[What you will do] Copy out everything from the line containing "Filter requests by Fetch/XHR type" down to the line containing "I will 915,237." in the records below, changing "diameter" to "thickness" and leaving everything else the same.

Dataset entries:

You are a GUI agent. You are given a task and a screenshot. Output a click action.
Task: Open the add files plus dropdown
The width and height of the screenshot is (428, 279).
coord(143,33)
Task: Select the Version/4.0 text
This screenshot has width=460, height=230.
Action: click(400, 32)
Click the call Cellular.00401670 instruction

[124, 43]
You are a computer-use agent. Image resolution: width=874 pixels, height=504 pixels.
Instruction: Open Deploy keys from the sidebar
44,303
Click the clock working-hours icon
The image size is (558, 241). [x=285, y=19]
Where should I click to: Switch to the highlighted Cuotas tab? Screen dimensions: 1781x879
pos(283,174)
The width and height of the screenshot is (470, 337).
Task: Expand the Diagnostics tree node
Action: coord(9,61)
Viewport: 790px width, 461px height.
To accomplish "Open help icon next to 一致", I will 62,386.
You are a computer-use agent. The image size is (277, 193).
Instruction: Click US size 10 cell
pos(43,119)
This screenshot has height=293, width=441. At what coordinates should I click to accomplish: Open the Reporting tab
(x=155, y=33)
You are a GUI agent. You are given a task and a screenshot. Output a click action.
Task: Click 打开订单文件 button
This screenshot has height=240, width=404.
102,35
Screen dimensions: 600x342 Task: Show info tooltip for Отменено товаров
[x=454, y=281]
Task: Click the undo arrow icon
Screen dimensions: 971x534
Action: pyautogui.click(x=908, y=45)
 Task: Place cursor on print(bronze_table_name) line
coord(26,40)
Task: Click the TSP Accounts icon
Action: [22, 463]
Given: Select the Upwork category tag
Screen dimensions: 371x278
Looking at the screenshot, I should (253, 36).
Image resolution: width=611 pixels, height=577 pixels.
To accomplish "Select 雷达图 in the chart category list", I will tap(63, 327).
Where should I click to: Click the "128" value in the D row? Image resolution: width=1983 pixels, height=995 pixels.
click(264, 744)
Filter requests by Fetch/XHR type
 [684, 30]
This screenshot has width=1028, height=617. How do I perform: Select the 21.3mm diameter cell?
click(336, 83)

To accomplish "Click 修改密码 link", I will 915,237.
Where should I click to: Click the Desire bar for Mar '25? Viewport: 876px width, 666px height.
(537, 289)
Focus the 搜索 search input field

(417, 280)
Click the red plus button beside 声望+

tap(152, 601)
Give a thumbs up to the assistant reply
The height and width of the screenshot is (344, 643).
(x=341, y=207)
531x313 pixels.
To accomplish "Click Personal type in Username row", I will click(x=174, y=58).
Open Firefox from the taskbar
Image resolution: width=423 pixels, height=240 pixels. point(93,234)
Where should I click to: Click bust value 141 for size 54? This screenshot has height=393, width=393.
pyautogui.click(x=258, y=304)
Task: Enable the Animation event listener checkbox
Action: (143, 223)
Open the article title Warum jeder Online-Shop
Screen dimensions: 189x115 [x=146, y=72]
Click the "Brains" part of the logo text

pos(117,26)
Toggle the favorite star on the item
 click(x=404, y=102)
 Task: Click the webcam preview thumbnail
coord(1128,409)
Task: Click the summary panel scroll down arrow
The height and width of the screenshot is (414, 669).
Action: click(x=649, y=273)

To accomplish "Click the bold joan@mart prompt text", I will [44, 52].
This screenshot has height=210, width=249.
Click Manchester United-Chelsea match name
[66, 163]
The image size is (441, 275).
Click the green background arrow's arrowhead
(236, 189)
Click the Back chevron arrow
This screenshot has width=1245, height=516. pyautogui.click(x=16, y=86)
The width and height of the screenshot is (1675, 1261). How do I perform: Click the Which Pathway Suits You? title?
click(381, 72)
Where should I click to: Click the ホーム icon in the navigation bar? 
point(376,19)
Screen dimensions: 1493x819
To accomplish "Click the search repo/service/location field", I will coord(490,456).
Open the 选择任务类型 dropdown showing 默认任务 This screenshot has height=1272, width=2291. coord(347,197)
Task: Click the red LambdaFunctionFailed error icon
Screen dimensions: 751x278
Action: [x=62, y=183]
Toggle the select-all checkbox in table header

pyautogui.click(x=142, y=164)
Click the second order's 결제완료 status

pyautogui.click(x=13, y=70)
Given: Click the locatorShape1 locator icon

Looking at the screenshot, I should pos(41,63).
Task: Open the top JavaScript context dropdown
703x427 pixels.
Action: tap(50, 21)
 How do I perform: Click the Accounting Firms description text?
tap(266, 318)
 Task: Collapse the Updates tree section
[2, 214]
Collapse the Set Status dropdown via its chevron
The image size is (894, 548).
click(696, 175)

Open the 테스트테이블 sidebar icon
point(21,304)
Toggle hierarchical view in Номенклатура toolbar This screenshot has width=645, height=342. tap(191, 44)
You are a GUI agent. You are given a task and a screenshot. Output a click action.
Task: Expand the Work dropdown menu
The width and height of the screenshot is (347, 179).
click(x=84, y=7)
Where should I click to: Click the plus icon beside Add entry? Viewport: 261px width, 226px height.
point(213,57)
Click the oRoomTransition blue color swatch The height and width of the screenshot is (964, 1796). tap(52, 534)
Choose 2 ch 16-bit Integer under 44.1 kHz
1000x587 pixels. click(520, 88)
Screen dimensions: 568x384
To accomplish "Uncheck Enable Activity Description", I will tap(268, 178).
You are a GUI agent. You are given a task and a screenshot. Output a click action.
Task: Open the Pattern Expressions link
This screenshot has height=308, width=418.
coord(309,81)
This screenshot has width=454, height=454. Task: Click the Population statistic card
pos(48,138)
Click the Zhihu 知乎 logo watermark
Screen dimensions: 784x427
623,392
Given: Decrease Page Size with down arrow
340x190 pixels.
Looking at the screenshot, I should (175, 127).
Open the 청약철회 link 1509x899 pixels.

[Reply to the task]
Filter requests by Fetch/XHR type
 [684, 30]
This screenshot has width=1028, height=617. How do I perform: Select the 21.3mm thickness cell?
click(336, 83)

To accomplish "Click 修改密码 link", I will 915,237.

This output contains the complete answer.